L’ancien premier ministre luxembourgeois Jean-Claude Junker sera, dès que le vote de confirmation du Parlement Européen aura eu lieu, le prochain Président de la Commission Européenne. En ces temps de crise et de réformes sociales tous azimuts, quelles sont les grandes tendances pour la protection sociale et l’indemnisation du chômage en Europe ? Et quel avenir pour le droit social ? Metis s’est entretenu avec Pascale Vielle, professeure de droit social à l’Université de Louvain, et chercheuse associée à l’Institut Syndical Européen.

 

Pascale Vielle

 Au cours de vos recherches, vous avez eu l’occasion de comparer plusieurs systèmes européens. En cette période de remise en question, quelles sont les grandes tendances quant à l’évolution de la sécurité sociale en Europe ?

Pour moi la grande tendance, c’est celles aux restrictions budgétaires. Dans les années 2008 à 2011, on pensait encore qu’il s’agissait d’une crise provisoire, et chaque pays avait sa propre conception de son origine. Pour certains pays tels que l’Autriche, la Pologne ou la Suède, il s’agissait plutôt de réagir à des problèmes venus d’ailleurs plutôt que de remettre en question leur droit social national. Pour la Grèce, le Royaume-Uni et la Hongrie, il fallait résoudre de problèmes de dette nationale. Dans d’autres pays, il s’agissait clairement d’une crise sociale causée par la segmentation du marché du travail. La Belgique est un cas particulier, parce la crise institutionnelle qu’elle connaît depuis de nombreuses années relègue au deuxième plan les grands débats sociaux et économiques qui secouent ses voisins.

 

Nous avons donc assisté à une crise qui se traduisait différemment en fonction du pays, et pourtant, l’Union Européenne a tenté d’y donner une réponse uniforme, plus politique que technique, à travers des accords tels que le pacte budgétaire ou le semestre européen. Sous la pression européenne, les Etats membres se sont vus forcés de réduire leurs dépenses, et cet effort budgétaire a particulièrement touché leurs système de sécurité sociale. Depuis, ils tentent de trouver la meilleure façon de réformer leurs organismes et leurs systèmes d’indemnisation. La pression maximale se porte surtout sur toutes les dépenses liées au vieillissement : les pensions, la santé. C’est ce qui coûte le plus cher à l’état.

 

Et les indemnisations chômage, dans tout ça ?

Les allocations pour les demandeurs d’emploi représentent en fait un part minimale de la sécurité sociale, mais la Commission Européenne a également demandé aux Etats membres de réduire leurs dépenses à ce niveau. On voit donc beaucoup d’entre eux réduire la durée pendant laquelle les chômeurs peuvent être indemnisés, ou encore le montant des allocations… Mais l’objectif reste de remettre le plus de personnes possible sur le marché de l’emploi. Le problème, c’est que ce dernier n’est pas en grande forme, et que tant qu’il ne sera pas redynamisé, le taux de chômage européen restera constant. Au niveau européen, on peut aussi souligner les changements d’influence quant à la prise de décisions : les Etats membres qui ont récemment rejoint les rangs de l’Union ont des systèmes de sécurité sociale beaucoup plus libéraux, et cela aura probablement un impact sur le développement des droits sociaux des citoyens européens.

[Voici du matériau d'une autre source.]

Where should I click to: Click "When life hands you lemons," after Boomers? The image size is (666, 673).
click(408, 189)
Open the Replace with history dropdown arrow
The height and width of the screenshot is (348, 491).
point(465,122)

Comment la société europénne réagit-elle face à ces politiques d’austérité ? A-t-elle un rôle à jouer ?

Ces politiques ont suscité quasiment partout en Europe des émeutes et des manifestations importantes, mais cela n’a rien changé : elles poursuivent leur cours, et les individus voient leurs droits sociaux diminuer sans avoir aucun contrôle sur ce développement. Même au niveau national, on rejette les théories de réinvestissement des économistes hétérodoxes pour promouvoir des stratégies ouvertement libérales. Rien ne semble actuellement pouvoir arrêter cette tendance.

 

On assiste à un déclin de l’importance des syndicats dans de nombreux pays européens. Quels seront les acteurs principaux du droit social des décennies à venir ?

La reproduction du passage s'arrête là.